ACTIVITY: Take each line of the listing that has the string "filter" and report it.

===

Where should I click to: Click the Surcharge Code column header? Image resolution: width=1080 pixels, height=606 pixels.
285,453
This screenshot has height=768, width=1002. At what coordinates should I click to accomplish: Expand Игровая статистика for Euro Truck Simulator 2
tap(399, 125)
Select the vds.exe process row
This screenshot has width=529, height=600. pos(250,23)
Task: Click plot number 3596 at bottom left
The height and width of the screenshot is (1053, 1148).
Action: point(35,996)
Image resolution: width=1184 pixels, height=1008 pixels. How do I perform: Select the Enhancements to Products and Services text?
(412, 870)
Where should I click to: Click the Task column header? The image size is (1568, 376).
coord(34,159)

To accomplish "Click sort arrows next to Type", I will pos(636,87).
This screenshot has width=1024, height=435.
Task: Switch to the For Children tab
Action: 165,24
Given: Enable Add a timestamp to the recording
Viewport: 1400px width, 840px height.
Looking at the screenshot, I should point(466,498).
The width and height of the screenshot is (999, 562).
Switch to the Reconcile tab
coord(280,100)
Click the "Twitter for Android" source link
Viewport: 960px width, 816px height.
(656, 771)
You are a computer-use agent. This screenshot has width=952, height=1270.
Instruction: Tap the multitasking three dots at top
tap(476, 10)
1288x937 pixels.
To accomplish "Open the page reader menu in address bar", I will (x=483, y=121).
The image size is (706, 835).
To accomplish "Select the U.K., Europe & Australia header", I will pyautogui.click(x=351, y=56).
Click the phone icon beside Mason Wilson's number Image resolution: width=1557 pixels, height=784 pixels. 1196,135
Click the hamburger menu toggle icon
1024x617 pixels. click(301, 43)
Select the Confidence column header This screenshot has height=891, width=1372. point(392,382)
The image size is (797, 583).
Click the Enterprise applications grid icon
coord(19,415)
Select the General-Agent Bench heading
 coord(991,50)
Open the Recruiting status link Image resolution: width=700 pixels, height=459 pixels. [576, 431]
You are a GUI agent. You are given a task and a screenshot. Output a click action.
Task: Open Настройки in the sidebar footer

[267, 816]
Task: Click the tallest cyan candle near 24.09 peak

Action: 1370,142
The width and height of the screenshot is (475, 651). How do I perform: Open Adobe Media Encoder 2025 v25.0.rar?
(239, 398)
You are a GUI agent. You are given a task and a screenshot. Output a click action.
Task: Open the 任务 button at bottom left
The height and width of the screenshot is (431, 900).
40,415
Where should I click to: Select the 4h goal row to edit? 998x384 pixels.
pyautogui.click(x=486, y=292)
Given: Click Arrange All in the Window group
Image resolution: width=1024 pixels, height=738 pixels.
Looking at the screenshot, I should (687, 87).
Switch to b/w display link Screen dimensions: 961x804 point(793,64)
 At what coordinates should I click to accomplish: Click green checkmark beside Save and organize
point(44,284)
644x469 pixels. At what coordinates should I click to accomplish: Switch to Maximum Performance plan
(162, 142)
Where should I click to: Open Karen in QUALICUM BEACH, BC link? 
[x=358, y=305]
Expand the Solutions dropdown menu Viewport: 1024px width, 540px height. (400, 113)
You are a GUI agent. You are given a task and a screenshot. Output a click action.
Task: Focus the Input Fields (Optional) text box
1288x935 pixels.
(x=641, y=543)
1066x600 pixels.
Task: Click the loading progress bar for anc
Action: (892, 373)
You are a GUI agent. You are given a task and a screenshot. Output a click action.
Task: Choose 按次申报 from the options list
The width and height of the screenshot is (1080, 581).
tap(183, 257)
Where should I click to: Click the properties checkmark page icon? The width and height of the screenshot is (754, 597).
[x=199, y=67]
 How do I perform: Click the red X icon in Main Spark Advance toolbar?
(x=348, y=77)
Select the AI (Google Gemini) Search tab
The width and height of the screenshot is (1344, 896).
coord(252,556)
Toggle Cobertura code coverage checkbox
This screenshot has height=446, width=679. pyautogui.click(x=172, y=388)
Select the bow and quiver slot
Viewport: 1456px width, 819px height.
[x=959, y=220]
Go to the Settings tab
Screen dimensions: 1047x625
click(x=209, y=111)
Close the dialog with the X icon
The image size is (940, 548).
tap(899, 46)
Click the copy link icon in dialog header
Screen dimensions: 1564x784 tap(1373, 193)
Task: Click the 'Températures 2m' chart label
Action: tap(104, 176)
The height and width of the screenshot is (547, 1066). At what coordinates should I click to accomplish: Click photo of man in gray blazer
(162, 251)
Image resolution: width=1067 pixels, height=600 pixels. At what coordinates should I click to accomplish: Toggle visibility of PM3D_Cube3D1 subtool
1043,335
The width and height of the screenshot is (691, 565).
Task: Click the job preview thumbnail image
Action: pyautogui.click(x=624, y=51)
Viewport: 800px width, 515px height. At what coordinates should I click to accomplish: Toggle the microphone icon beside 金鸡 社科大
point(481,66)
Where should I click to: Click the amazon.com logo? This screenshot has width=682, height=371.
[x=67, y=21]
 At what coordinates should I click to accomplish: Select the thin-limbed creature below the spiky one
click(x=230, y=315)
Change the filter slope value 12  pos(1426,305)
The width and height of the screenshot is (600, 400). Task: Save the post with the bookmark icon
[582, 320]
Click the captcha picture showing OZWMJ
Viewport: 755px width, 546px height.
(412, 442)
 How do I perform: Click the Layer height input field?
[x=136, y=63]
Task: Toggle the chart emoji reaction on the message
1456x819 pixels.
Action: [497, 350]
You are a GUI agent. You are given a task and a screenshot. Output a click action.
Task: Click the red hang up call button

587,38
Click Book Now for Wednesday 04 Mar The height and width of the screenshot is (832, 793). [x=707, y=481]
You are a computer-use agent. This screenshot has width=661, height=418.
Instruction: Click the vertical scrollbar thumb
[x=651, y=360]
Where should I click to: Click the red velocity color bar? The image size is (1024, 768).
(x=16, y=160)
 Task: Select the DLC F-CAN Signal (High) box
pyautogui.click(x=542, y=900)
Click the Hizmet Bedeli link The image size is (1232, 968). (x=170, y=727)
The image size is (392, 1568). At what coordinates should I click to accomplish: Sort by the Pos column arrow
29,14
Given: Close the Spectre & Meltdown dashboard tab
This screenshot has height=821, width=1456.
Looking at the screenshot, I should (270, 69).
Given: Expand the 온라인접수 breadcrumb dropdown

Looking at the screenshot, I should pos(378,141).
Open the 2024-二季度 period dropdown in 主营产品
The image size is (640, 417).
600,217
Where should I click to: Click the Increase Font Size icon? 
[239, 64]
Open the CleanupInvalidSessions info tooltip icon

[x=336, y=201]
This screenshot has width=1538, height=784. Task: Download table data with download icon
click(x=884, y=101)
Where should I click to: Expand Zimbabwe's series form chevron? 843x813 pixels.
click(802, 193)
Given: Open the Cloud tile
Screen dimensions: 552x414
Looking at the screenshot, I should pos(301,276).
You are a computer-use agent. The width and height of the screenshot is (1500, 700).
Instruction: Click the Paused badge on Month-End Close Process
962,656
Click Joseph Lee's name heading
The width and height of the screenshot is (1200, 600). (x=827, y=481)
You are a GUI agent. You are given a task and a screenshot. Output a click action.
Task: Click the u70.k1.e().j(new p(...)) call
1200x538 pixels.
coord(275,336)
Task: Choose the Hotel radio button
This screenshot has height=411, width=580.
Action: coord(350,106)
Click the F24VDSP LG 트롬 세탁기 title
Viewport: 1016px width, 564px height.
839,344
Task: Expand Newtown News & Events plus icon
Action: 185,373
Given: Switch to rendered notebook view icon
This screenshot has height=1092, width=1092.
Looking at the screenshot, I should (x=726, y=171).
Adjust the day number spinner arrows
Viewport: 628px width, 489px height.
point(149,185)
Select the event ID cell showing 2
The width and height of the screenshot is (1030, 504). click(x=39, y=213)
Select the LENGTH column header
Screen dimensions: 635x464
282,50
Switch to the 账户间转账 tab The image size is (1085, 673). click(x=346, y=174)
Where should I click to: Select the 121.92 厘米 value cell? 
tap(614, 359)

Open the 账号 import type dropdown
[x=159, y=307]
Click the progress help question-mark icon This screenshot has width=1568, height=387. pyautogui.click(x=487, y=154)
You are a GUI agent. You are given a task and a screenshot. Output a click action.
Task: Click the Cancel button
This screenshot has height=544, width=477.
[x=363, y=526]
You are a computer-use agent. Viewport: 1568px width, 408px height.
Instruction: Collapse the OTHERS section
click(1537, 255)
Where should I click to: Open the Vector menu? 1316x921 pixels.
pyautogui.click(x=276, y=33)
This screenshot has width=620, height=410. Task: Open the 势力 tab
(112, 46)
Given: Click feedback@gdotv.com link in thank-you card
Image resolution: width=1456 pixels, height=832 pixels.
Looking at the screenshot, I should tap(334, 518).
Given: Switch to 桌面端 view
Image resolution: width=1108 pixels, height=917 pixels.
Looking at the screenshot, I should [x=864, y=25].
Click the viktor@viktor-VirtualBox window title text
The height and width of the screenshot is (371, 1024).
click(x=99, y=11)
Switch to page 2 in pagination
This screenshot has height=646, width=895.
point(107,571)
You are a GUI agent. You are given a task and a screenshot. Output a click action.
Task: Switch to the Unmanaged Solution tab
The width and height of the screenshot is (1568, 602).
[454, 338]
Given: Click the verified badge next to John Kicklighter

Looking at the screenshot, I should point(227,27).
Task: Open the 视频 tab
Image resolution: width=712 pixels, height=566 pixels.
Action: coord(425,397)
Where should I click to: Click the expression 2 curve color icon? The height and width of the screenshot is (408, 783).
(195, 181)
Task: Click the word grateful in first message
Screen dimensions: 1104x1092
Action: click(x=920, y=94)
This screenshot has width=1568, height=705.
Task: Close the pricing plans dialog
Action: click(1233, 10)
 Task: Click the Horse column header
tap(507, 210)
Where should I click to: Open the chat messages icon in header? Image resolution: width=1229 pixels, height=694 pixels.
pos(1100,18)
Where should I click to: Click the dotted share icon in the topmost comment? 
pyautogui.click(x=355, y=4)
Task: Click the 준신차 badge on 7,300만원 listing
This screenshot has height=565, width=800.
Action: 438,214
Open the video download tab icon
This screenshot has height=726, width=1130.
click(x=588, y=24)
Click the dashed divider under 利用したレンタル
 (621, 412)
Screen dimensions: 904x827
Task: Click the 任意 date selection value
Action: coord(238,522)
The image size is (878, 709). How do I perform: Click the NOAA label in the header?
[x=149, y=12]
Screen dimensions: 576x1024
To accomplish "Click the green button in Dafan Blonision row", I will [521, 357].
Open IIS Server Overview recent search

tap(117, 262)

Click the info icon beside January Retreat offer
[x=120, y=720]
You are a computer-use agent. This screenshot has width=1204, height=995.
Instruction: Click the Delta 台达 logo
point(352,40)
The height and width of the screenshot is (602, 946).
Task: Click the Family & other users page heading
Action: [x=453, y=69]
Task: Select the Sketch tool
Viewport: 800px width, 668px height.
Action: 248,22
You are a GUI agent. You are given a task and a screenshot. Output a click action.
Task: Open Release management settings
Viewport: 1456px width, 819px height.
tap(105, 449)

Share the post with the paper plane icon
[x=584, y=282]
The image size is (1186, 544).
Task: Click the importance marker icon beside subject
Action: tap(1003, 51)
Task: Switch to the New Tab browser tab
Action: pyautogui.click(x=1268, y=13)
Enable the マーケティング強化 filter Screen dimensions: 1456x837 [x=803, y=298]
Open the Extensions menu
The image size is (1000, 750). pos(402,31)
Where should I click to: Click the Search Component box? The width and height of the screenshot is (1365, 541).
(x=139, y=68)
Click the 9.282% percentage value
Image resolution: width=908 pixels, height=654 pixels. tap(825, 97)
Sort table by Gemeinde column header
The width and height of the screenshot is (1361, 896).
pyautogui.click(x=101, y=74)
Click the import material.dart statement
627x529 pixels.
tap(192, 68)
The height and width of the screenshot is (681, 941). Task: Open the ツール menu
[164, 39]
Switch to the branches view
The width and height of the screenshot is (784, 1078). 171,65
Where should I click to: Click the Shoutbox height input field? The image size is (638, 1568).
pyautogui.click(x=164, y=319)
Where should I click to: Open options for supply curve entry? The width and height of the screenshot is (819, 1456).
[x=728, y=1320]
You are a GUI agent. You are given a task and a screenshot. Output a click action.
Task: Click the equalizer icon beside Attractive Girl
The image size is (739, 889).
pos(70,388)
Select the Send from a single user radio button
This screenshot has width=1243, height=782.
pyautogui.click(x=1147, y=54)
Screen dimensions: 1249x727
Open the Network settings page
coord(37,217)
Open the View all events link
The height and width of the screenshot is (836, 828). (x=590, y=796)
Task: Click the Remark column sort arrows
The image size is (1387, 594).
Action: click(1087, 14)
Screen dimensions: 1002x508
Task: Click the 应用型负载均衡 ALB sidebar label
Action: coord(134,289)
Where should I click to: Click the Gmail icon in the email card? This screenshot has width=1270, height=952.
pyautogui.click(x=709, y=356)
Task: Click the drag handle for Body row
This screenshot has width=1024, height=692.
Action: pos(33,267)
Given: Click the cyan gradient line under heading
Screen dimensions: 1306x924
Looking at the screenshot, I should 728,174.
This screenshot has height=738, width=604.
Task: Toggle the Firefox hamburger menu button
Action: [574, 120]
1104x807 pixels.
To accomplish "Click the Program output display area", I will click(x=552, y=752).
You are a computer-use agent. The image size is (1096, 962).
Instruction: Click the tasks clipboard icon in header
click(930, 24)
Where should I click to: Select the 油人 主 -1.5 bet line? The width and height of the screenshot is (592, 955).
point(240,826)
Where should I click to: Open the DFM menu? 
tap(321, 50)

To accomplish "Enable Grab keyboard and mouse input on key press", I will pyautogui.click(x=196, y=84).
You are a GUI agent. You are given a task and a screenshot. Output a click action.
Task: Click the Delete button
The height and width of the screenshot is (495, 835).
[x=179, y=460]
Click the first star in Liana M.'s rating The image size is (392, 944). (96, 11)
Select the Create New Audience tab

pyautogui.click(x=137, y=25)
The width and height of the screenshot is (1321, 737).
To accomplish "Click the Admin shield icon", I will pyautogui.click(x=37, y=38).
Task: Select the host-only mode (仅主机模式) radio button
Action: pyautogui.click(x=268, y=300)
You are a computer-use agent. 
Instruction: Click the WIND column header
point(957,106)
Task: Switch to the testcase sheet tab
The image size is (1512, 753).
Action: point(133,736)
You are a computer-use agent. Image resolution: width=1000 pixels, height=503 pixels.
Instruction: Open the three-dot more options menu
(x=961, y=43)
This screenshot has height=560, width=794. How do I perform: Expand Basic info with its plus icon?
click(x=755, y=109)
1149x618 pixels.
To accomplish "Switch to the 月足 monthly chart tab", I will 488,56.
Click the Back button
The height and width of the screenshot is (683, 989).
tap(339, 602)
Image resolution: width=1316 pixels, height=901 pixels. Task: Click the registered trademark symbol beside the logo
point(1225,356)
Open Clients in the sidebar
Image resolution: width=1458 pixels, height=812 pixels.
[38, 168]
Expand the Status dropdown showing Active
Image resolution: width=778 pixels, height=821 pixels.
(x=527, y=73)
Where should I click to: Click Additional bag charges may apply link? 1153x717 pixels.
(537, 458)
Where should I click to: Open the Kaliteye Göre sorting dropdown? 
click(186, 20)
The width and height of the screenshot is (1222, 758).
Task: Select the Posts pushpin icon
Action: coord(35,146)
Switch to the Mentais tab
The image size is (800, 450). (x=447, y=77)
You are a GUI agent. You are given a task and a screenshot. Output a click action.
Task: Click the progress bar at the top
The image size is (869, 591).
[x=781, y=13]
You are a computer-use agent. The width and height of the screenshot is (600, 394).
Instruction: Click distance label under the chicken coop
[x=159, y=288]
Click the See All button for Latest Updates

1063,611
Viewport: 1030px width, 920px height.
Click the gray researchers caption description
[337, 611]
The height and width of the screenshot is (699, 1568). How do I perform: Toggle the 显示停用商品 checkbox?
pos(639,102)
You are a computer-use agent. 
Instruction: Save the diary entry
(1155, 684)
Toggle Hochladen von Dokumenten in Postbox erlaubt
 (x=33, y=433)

===

TASK SOLUTION:
Change the filter slope value 12  pos(1426,305)
Enable the マーケティング強化 filter Screen dimensions: 1456x837 [x=803, y=298]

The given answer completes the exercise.